Let me show you exactly how content creators make money on LinkedIn. It’s not obvious — and I’ve been doing it 7 years.
Linkedin is Big Bird in an Amazon Boardroom when it comes to social media.
It’s owned by Microsoft. They don’t really do anything for their content creators. The platform isn’t intuitive.
The question I get is, how do you make money on LinkedIn? I thought I knew, honestly. Turns out I have a lot to learn. One of my LinkedIn connections, Justin Welsh, has built a diehard following in under twelve months. For those who say LinkedIn is dead, they’re a long way off.
Let’s dissect Justin’s advice and see why he made $20K in 9 hours from selling his online course.

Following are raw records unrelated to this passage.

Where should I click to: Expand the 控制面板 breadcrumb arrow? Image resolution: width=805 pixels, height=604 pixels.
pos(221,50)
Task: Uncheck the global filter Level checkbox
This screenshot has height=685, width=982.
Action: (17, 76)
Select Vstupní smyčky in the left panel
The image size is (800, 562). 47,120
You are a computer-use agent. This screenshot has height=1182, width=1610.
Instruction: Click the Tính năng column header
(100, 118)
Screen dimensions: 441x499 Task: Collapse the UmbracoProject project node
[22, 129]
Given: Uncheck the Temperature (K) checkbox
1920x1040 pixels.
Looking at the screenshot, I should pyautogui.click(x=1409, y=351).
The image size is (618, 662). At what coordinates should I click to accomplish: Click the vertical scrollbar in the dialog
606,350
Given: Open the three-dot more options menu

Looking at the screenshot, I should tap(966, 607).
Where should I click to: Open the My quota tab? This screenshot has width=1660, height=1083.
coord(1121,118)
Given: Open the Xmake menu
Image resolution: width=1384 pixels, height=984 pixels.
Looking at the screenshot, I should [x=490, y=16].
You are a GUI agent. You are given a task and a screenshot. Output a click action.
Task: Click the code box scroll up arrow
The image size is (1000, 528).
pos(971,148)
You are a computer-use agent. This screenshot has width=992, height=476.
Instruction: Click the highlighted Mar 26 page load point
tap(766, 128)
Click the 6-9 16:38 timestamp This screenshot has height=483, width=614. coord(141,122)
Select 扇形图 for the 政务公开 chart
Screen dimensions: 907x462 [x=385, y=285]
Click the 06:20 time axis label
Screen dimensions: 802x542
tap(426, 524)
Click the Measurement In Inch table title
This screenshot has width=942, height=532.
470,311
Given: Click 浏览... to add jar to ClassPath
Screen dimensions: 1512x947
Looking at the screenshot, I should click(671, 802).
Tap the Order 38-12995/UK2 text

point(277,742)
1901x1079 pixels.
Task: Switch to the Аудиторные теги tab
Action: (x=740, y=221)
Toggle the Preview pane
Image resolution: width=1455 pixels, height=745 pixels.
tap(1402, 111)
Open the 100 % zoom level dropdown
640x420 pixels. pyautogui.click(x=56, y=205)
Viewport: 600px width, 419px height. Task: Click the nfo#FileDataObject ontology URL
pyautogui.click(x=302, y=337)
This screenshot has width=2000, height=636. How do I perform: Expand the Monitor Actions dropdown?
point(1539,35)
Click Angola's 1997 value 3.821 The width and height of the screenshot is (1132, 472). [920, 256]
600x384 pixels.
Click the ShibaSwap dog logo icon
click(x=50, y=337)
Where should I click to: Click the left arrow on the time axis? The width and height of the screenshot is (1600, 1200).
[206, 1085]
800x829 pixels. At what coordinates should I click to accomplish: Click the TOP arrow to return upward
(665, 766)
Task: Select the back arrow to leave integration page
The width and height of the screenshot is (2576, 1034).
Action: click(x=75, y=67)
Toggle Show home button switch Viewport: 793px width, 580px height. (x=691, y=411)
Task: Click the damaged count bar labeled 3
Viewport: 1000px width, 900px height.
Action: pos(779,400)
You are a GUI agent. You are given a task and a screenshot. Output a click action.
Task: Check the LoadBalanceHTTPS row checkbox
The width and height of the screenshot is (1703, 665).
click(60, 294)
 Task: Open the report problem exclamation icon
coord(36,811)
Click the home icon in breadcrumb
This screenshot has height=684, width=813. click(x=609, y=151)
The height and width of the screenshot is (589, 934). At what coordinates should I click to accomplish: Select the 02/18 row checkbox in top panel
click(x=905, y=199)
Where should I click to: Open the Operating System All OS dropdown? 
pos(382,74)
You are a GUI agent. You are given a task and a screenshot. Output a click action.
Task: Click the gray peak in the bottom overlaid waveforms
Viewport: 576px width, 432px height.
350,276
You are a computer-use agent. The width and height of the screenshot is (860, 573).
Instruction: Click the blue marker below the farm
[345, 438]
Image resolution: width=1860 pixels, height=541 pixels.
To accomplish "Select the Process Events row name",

What kills LinkedIn Dreams for content creators
LinkedIn has some cringeworthy content for sure. Sean Kernan pointed it out beautifully. There’s advice on factory worker resume writing. There’s soul-crushing personal branding content designed to sell you a life full of broken career dreams. I could go on for hours about all the terrible content.
But we’ve got it all wrong.
Lots of bad content on a social media platform is a huge advantage, not a disadvantage. If you simply publish slightly better content then you can do what Justin did. You can quickly find a loyal audience who’ve been dying to find content worth engaging with.
Cringeworthy content is an opportunity.
Apply Twitter thinking to Linkedin
Twitter is glorious. You can show up to the party with your fly undone and people don’t care. Twitter is outrageous on every level. Twitter is where you practice the inner-badass you’ve been hiding from the world, or your boss.
Justin recommends using Twitter thinking on LinkedIn. Because Linkedin has our boses on it, we often water down what we say. It’s like a tea party with Marry Poppins where everybody is afraid to fart when they really have to. Farts are part of nature.
Bring a slightly controversial conversation to LinkedIn and you’ll quickly find an audience. There are people on LinkedIn who’ve spent their entire career hiding from the truth. Speak those truths.
Here are some examples: (1) Are most of your employer’s senior leaders male? Why is that? (2) Are you tired of job interviews where you put on a Broadway Show? (3) Does all the revenue talk exhaust you at work? (4) Does boarding a packed train every morning to go to work and jam in like sardines feel a little lame when VR technology could end the commute?
These are topics traditional LinkedIn users leave alone. Being bold helps you find an audience.
You really don’t want to hear this
Justin says he has posted every weekday for 30 months. That’s how he got to a point where he made $20K in 9 hours.
Every article you ever read about content creation is going to list the same hack right at the top: produce content every day.
None of us want to hear it. But the harsh truth produces the results when you follow it. We’ve got to see your content a lot and learn who you are before we ever spend a dollar with you.
Justin used no ads. Buying ads to make money on social media is the dirty little secret many content creators don’t want you to know. You don’t need ads though. Ads are an excuse for not learning how to access an audience through organic reach.
Buying ads is giving up.
Yes, you need to be a little creative to find an audience without spending money. But creativity is how you get paid online.
The Underrated Place Where Money Is Made on LinkedIn
Traditional content creators on LinkedIn suggest you put call-to-action links to your products and services in the comments section.
That’s what I thought too.
A call-to-action link is simply a way to take a person from social media, to your own website ecosystem that you own, where you can collect their contact details. Without contact details you can’t make money.
On Twitter you put your call-to-action links in the bio section. On Instagram you also put your link in your bio. On Facebook…okay who cares about Facebook. But on LinkedIn, the strategy isn’t so obvious. Ready?
You put the call-to-action link in the “featured” section of your LinkedIn profile.
I previously used the featured section to highlight my best blog posts. Wrong. Your featured section on your profile is a place to put links to your books, consulting services, courses, newsletter, etc.
The featured section is powerful because you can use external links, and LinkedIn’s algorithm doesn’t penalize you for it. Read that again.
Here’s an example of my newly updated featured section thanks to Justin.
The featured section is better than traditional call-to-actions. It looks organic. It looks like the link to my digital product is organic. It doesn’t make you feel like you’re clicking an ad.
That’s why the LinkedIn Featured section is a secret society that many content creators haven’t discovered. Why? It’s not obvious. LinkedIn doesn’t want to make it easy for you to make money on their platform. It explains why they don’t directly pay content creators. But with a little creativity, you can find an audience for free and genuinely sell them what you have to offer in return for decent money.
Linkedin is a business platform.
Translation: it’s okay to make money on LinkedIn.